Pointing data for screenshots

■ ■ ■ ■ ■

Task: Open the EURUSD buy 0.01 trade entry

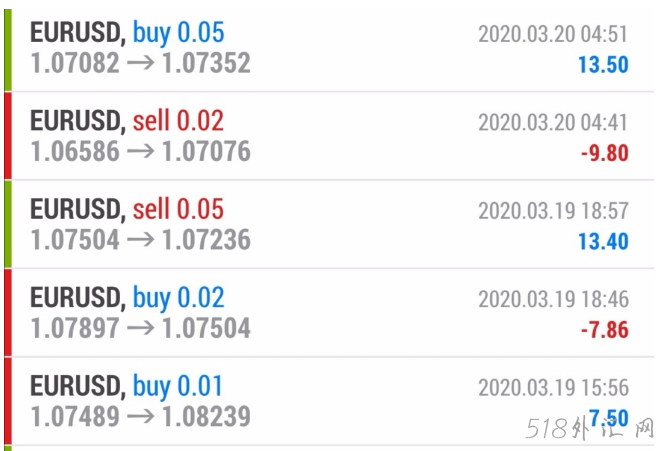Action: point(127,385)
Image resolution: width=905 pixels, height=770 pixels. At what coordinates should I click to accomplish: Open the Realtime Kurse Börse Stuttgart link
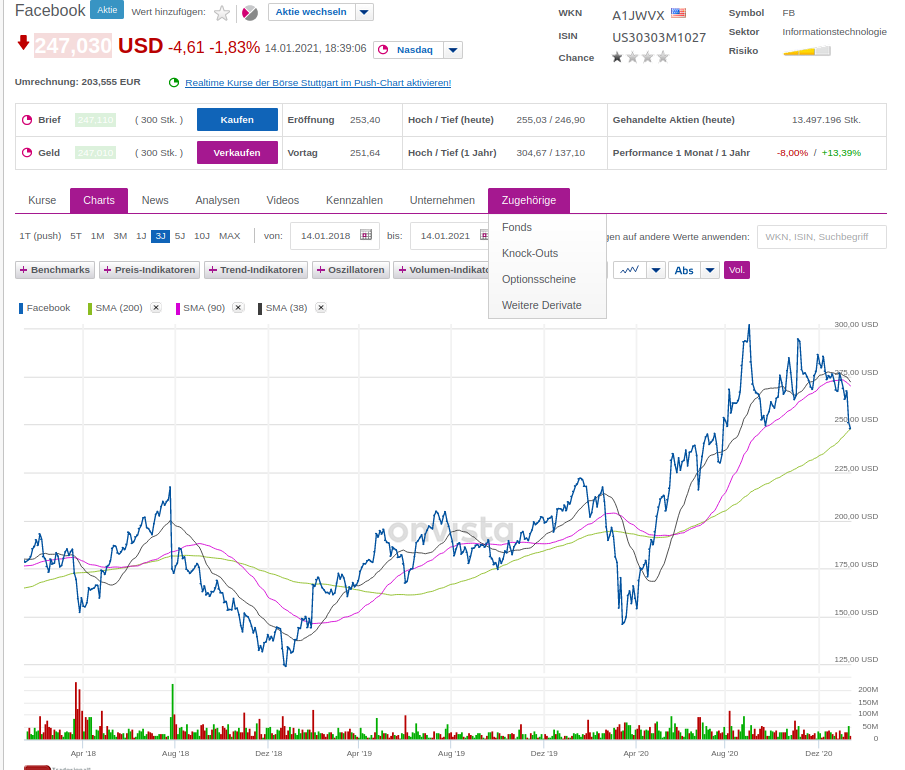point(318,83)
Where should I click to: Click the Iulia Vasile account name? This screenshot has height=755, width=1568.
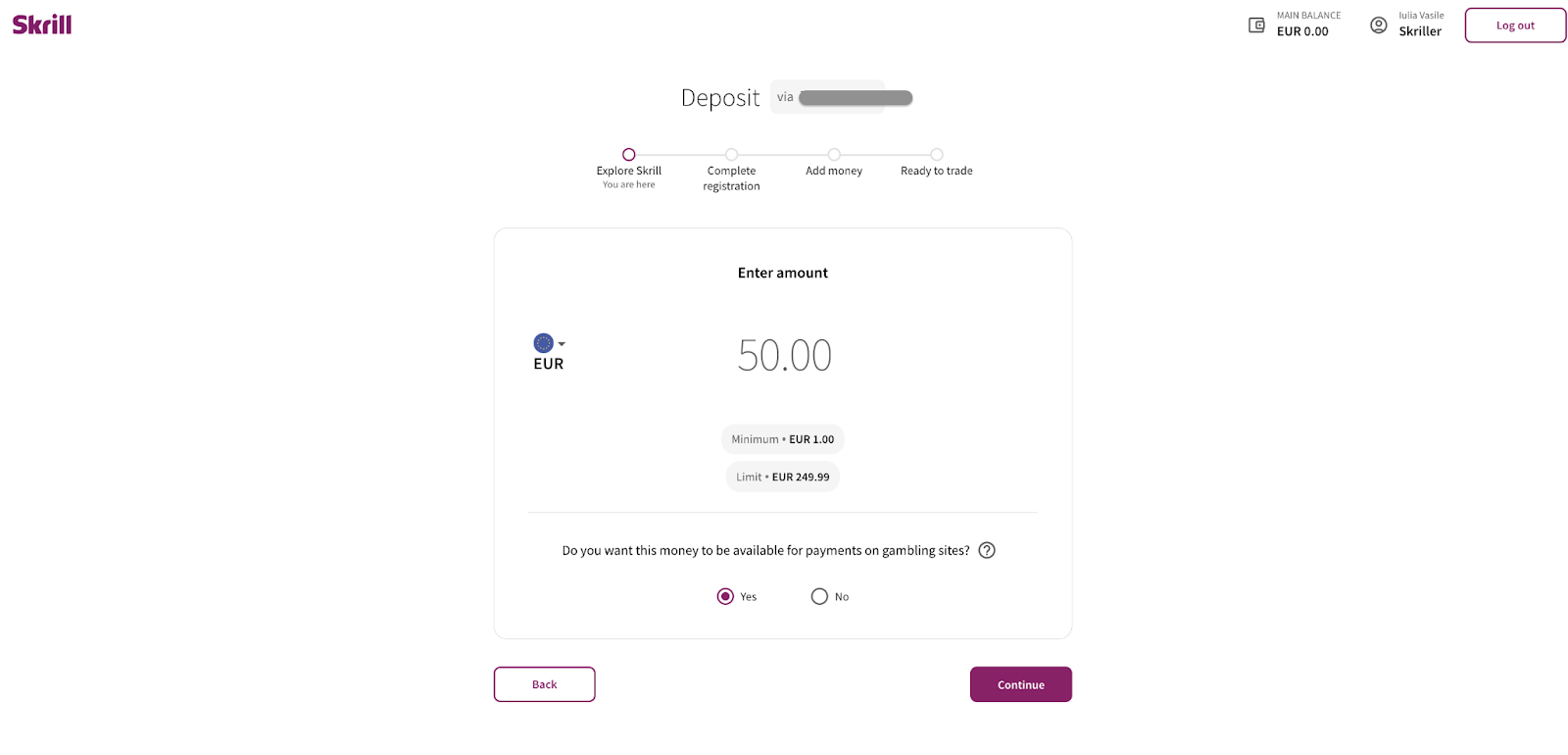pyautogui.click(x=1420, y=16)
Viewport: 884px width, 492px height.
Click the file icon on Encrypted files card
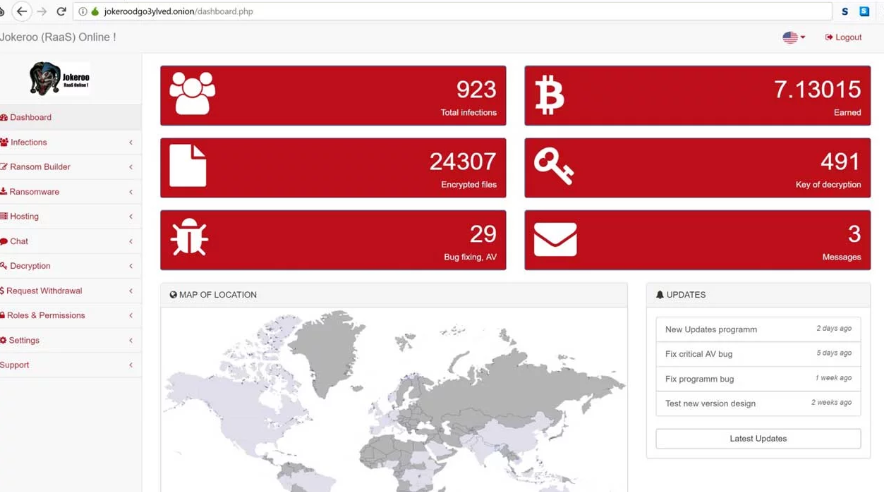188,166
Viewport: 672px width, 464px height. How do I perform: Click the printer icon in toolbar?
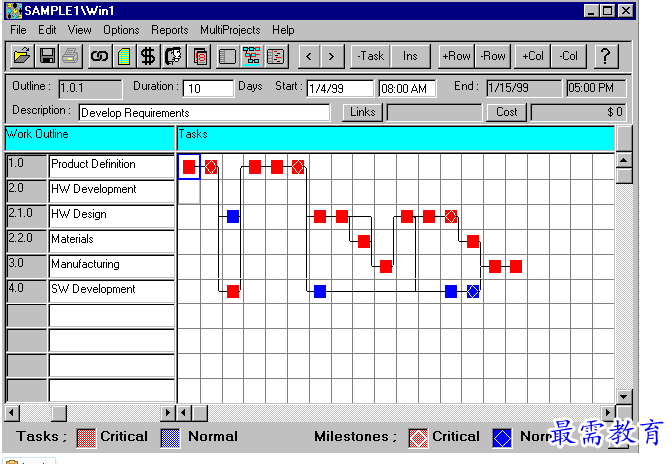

■ ■ ■ ■ ■

• **Task details**: Please write out the whole listing again, requests included, multiplying each coordinate in its answers by 2.1 and rounding to the nearest whole number, with halves rounded up. Leave the pictures out of your answer.

• **Answer for the task**:
Task: Open the EURUSD buy 0.01 trade entry

Action: point(267,809)
Image resolution: width=905 pixels, height=770 pixels. At what coordinates should I click to accomplish: Open the Realtime Kurse Börse Stuttgart link
point(668,174)
Where should I click to: Click the Iulia Vasile account name? This screenshot has height=755, width=1568.
pyautogui.click(x=2982, y=34)
Viewport: 884px width, 492px height.
Click the file icon on Encrypted files card
395,349
Viewport: 672px width, 464px height. How do I perform: Click the printer icon in toolbar?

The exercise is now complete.